- _Given data_:
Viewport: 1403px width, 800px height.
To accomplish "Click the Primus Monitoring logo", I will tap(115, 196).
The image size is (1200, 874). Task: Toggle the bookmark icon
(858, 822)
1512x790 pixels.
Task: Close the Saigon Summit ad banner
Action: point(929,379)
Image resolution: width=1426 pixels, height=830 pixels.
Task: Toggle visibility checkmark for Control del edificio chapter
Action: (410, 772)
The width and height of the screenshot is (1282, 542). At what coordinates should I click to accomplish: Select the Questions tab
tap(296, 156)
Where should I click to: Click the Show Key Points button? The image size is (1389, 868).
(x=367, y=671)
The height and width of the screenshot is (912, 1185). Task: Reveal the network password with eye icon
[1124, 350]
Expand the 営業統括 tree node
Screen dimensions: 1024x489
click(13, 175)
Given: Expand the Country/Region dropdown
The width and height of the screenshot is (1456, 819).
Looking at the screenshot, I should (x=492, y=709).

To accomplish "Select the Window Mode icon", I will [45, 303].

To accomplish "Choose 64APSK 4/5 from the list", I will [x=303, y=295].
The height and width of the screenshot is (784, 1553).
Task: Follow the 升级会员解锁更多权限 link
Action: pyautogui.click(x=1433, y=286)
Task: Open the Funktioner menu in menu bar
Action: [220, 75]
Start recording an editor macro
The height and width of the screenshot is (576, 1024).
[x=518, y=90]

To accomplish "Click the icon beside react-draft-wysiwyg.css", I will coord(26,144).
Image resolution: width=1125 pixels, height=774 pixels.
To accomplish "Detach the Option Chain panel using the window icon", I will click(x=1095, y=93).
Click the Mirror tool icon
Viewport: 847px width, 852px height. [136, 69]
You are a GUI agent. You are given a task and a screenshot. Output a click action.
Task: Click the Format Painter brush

- _What you have to do_: Only the lines from the one with "The image size is (1200, 874)." through the last line of the material above are to be duplicated, exactly and with both ends kept.

- _Reply_:
The image size is (1200, 874). Task: Toggle the bookmark icon
(858, 822)
1512x790 pixels.
Task: Close the Saigon Summit ad banner
Action: point(929,379)
Image resolution: width=1426 pixels, height=830 pixels.
Task: Toggle visibility checkmark for Control del edificio chapter
Action: (410, 772)
The width and height of the screenshot is (1282, 542). At what coordinates should I click to accomplish: Select the Questions tab
tap(296, 156)
Where should I click to: Click the Show Key Points button? The image size is (1389, 868).
(x=367, y=671)
The height and width of the screenshot is (912, 1185). Task: Reveal the network password with eye icon
[1124, 350]
Expand the 営業統括 tree node
Screen dimensions: 1024x489
click(13, 175)
Given: Expand the Country/Region dropdown
The width and height of the screenshot is (1456, 819).
Looking at the screenshot, I should (x=492, y=709).

To accomplish "Select the Window Mode icon", I will [45, 303].

To accomplish "Choose 64APSK 4/5 from the list", I will [x=303, y=295].
The height and width of the screenshot is (784, 1553).
Task: Follow the 升级会员解锁更多权限 link
Action: pyautogui.click(x=1433, y=286)
Task: Open the Funktioner menu in menu bar
Action: [220, 75]
Start recording an editor macro
The height and width of the screenshot is (576, 1024).
[x=518, y=90]

To accomplish "Click the icon beside react-draft-wysiwyg.css", I will coord(26,144).
Image resolution: width=1125 pixels, height=774 pixels.
To accomplish "Detach the Option Chain panel using the window icon", I will click(x=1095, y=93).
Click the Mirror tool icon
Viewport: 847px width, 852px height. [136, 69]
You are a GUI agent. You are given a task and a screenshot. Output a click action.
Task: Click the Format Painter brush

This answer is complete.